[Start of section]

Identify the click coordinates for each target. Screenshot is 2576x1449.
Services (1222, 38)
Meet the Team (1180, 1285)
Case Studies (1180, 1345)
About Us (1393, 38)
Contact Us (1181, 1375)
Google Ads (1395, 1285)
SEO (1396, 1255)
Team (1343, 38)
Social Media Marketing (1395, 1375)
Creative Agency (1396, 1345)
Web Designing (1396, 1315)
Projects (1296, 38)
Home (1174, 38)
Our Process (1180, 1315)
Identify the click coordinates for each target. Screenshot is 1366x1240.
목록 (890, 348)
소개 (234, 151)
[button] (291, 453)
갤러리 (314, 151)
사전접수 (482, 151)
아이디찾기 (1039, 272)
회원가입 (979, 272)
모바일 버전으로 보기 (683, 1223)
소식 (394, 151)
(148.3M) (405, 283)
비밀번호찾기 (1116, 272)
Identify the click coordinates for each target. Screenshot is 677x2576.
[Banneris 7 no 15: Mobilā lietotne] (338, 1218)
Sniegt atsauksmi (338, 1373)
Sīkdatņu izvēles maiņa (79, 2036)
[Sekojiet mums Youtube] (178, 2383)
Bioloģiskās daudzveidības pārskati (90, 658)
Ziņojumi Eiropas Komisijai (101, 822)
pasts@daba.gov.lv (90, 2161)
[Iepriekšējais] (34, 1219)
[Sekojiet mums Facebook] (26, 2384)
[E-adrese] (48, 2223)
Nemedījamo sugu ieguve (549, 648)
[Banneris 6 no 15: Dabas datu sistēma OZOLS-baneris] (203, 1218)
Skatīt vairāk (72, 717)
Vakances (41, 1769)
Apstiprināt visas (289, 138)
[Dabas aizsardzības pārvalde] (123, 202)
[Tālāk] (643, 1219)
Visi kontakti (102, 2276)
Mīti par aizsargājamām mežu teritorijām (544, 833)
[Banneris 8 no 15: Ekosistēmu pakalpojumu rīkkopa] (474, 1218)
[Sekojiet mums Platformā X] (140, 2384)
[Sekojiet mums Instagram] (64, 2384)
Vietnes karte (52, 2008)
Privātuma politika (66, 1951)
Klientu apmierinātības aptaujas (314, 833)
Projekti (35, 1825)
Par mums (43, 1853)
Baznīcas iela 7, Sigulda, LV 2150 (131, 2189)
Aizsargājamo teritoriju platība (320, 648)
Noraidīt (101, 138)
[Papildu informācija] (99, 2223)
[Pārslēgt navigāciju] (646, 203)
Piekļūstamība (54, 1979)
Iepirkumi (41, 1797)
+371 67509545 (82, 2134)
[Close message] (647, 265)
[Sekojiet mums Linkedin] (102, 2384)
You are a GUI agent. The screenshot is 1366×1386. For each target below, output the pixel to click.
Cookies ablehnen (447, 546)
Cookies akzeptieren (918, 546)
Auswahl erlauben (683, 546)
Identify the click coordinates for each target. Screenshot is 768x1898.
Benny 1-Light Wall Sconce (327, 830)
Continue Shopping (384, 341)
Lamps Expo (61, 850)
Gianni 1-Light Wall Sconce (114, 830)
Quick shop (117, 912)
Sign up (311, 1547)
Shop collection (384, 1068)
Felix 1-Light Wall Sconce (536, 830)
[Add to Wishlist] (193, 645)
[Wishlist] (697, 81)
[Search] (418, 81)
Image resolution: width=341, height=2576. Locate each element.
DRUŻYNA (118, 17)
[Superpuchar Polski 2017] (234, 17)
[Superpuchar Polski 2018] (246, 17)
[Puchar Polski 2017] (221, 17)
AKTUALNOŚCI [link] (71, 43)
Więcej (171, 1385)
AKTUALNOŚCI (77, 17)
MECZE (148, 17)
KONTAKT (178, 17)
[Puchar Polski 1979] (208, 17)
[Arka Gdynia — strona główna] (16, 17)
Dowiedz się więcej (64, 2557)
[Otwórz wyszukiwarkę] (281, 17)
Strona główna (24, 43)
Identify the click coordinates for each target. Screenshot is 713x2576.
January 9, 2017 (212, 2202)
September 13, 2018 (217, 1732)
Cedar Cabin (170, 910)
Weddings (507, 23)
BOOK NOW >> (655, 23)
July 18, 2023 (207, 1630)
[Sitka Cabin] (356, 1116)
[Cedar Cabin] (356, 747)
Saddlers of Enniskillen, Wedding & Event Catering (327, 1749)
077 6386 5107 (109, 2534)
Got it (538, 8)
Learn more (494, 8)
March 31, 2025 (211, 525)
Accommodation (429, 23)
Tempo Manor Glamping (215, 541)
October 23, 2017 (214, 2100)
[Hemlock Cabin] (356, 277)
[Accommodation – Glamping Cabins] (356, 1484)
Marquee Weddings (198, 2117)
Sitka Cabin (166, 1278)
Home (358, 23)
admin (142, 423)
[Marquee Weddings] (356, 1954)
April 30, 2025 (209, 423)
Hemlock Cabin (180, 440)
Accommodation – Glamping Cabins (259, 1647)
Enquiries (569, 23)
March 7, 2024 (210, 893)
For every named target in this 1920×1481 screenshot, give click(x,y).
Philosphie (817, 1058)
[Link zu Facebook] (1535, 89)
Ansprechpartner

[End of section]

Work to be completed: Whatever is in the entries above, write it out exactly.

Output for this exercise:
Identify the click coordinates for each target. Screenshot is 2576x1449.
Services (1222, 38)
Meet the Team (1180, 1285)
Case Studies (1180, 1345)
About Us (1393, 38)
Contact Us (1181, 1375)
Google Ads (1395, 1285)
SEO (1396, 1255)
Team (1343, 38)
Social Media Marketing (1395, 1375)
Creative Agency (1396, 1345)
Web Designing (1396, 1315)
Projects (1296, 38)
Home (1174, 38)
Our Process (1180, 1315)
Identify the click coordinates for each target. Screenshot is 1366x1240.
목록 (890, 348)
소개 (234, 151)
[button] (291, 453)
갤러리 (314, 151)
사전접수 (482, 151)
아이디찾기 (1039, 272)
회원가입 (979, 272)
모바일 버전으로 보기 (683, 1223)
소식 (394, 151)
(148.3M) (405, 283)
비밀번호찾기 (1116, 272)
Identify the click coordinates for each target. Screenshot is 677x2576.
[Banneris 7 no 15: Mobilā lietotne] (338, 1218)
Sniegt atsauksmi (338, 1373)
Sīkdatņu izvēles maiņa (79, 2036)
[Sekojiet mums Youtube] (178, 2383)
Bioloģiskās daudzveidības pārskati (90, 658)
Ziņojumi Eiropas Komisijai (101, 822)
pasts@daba.gov.lv (90, 2161)
[Iepriekšējais] (34, 1219)
[Sekojiet mums Facebook] (26, 2384)
[E-adrese] (48, 2223)
Nemedījamo sugu ieguve (549, 648)
[Banneris 6 no 15: Dabas datu sistēma OZOLS-baneris] (203, 1218)
Skatīt vairāk (72, 717)
Vakances (41, 1769)
Apstiprināt visas (289, 138)
[Dabas aizsardzības pārvalde] (123, 202)
[Tālāk] (643, 1219)
Visi kontakti (102, 2276)
Mīti par aizsargājamām mežu teritorijām (544, 833)
[Banneris 8 no 15: Ekosistēmu pakalpojumu rīkkopa] (474, 1218)
[Sekojiet mums Platformā X] (140, 2384)
[Sekojiet mums Instagram] (64, 2384)
Vietnes karte (52, 2008)
Privātuma politika (66, 1951)
Klientu apmierinātības aptaujas (314, 833)
Projekti (35, 1825)
Par mums (43, 1853)
Baznīcas iela 7, Sigulda, LV 2150 (131, 2189)
Aizsargājamo teritoriju platība (320, 648)
Noraidīt (101, 138)
[Papildu informācija] (99, 2223)
[Pārslēgt navigāciju] (646, 203)
Piekļūstamība (54, 1979)
Iepirkumi (41, 1797)
+371 67509545 (82, 2134)
[Close message] (647, 265)
[Sekojiet mums Linkedin] (102, 2384)
You are a GUI agent. The screenshot is 1366×1386. For each target below, output the pixel to click.
Cookies ablehnen (447, 546)
Cookies akzeptieren (918, 546)
Auswahl erlauben (683, 546)
Identify the click coordinates for each target. Screenshot is 768x1898.
Benny 1-Light Wall Sconce (327, 830)
Continue Shopping (384, 341)
Lamps Expo (61, 850)
Gianni 1-Light Wall Sconce (114, 830)
Quick shop (117, 912)
Sign up (311, 1547)
Shop collection (384, 1068)
Felix 1-Light Wall Sconce (536, 830)
[Add to Wishlist] (193, 645)
[Wishlist] (697, 81)
[Search] (418, 81)
Image resolution: width=341, height=2576. Locate each element.
DRUŻYNA (118, 17)
[Superpuchar Polski 2017] (234, 17)
[Superpuchar Polski 2018] (246, 17)
[Puchar Polski 2017] (221, 17)
AKTUALNOŚCI [link] (71, 43)
Więcej (171, 1385)
AKTUALNOŚCI (77, 17)
MECZE (148, 17)
KONTAKT (178, 17)
[Puchar Polski 1979] (208, 17)
[Arka Gdynia — strona główna] (16, 17)
Dowiedz się więcej (64, 2557)
[Otwórz wyszukiwarkę] (281, 17)
Strona główna (24, 43)
Identify the click coordinates for each target. Screenshot is 713x2576.
January 9, 2017 (212, 2202)
September 13, 2018 (217, 1732)
Cedar Cabin (170, 910)
Weddings (507, 23)
BOOK NOW >> (655, 23)
July 18, 2023 (207, 1630)
[Sitka Cabin] (356, 1116)
[Cedar Cabin] (356, 747)
Saddlers of Enniskillen, Wedding & Event Catering (327, 1749)
077 6386 5107 (109, 2534)
Got it (538, 8)
Learn more (494, 8)
March 31, 2025 (211, 525)
Accommodation (429, 23)
Tempo Manor Glamping (215, 541)
October 23, 2017 (214, 2100)
[Hemlock Cabin] (356, 277)
[Accommodation – Glamping Cabins] (356, 1484)
Marquee Weddings (198, 2117)
Sitka Cabin (166, 1278)
Home (358, 23)
admin (142, 423)
[Marquee Weddings] (356, 1954)
April 30, 2025 (209, 423)
Hemlock Cabin (180, 440)
Accommodation – Glamping Cabins (259, 1647)
Enquiries (569, 23)
March 7, 2024 (210, 893)
For every named target in this 1920×1481 screenshot, give click(x,y).
Philosphie (817, 1058)
[Link zu Facebook] (1535, 89)
Ansprechpartner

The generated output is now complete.